Regardless of what Ben and I (and Sam and Bru) have been through, Buckeye has definitely seen the most changes.  She has gone from a barebones charter boat named Sebastian to a decked out cruising boat complete with 2 kitties.  We’ve added solar panels and a wind generator and 4 new batteries to be able to store all that power.  We’ve also changed the refrigeration system, added a freezer, water

Buckeye on her mooring in St Augustine

maker and a hot water heater.  Basically we make our own water from sea water, and make our own power from the sun and wind – which then powers all the comforts of home:  fridge, freezer, TV (local channels only), portable heater for the super cold nights and portable air conditioner for the unbearable nights (although the a/c is in storage so we’re sweating it out in St Augustine at the moment!).  We’ve also added all new electronics to the boat:  radar, new multi-function display (GPS/chartplotter/etc), new VHF with an AIS receiver and Sirius satellite (still to be activated).   And that’s just some of the “blue” projects  we’ve done to her.  As for the “pink” projects, we bought new pots and pans, dishes, collapsible storage bowls, collapsible mixing bowls, collapsible salad spinner, collapsible measuring cups (are you sensing a theme with the collapsible stuff?), pillows for the cockpit, memory foam mattress topper for our berth and most recently we added curtains to the salon to help reduce the heat in the daytime (God bless you Bonnie Smith!).

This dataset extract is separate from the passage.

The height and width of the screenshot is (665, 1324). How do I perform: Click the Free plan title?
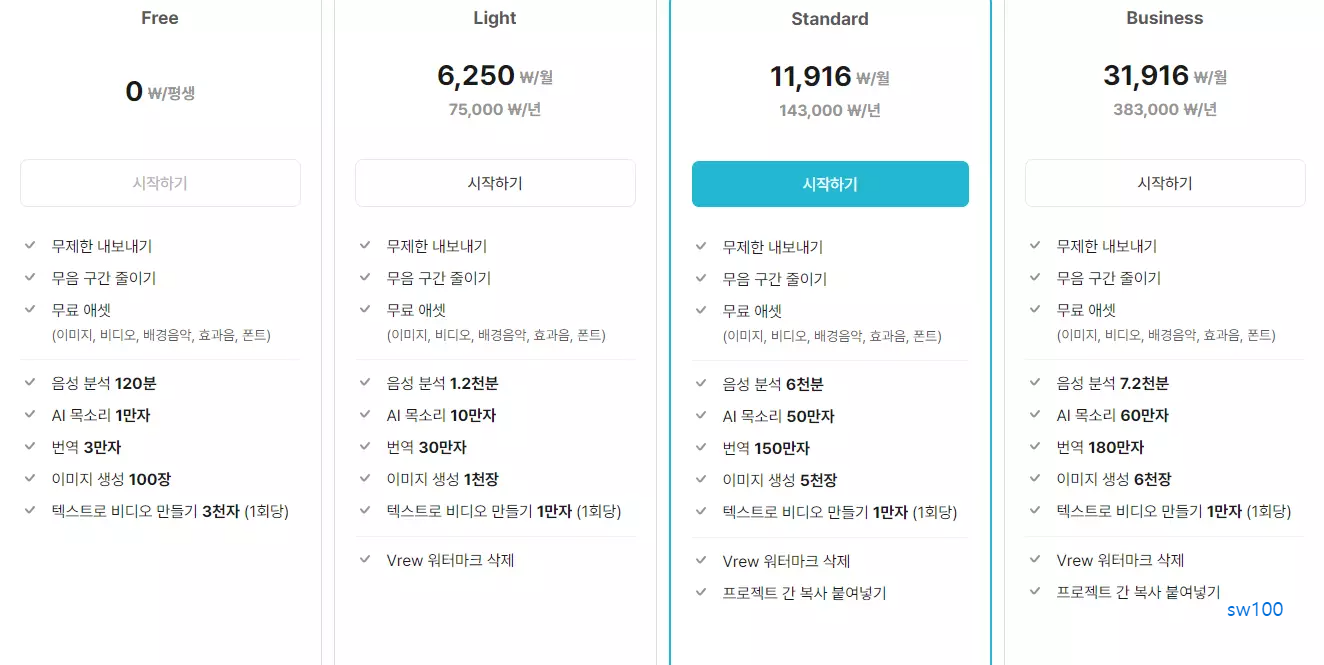tap(159, 17)
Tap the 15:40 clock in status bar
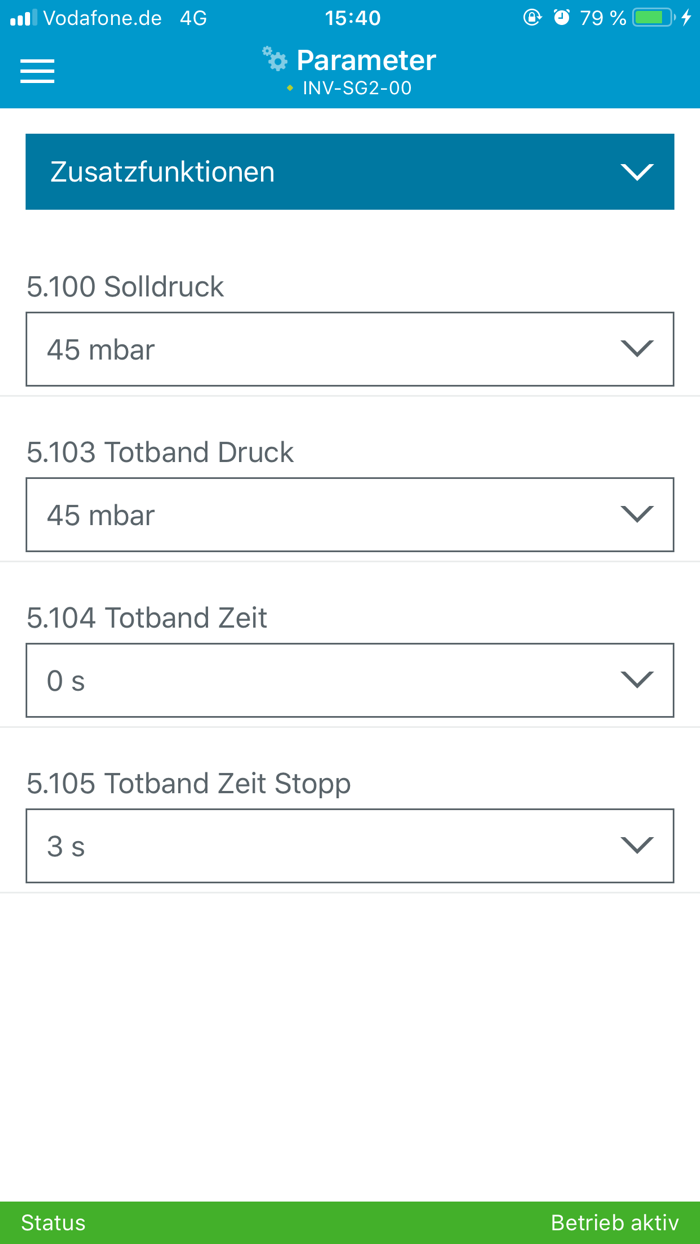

I don’t think that 2 years ago we really thought we would be spending the next 9 months cruising, but then again, 2 ½ years ago we didn’t think we’d be boat owners until 2013 or 2014 at the earliest.  So, happy anniversary Buckeye!  We’ve had a lot of good times on her for the past 2 years and look forward to many more good times.  There will be lots more changes to Buckeye over the years, we are both sure of that.  But we look forward to checking each one off the never-ending and ever-growing to do list!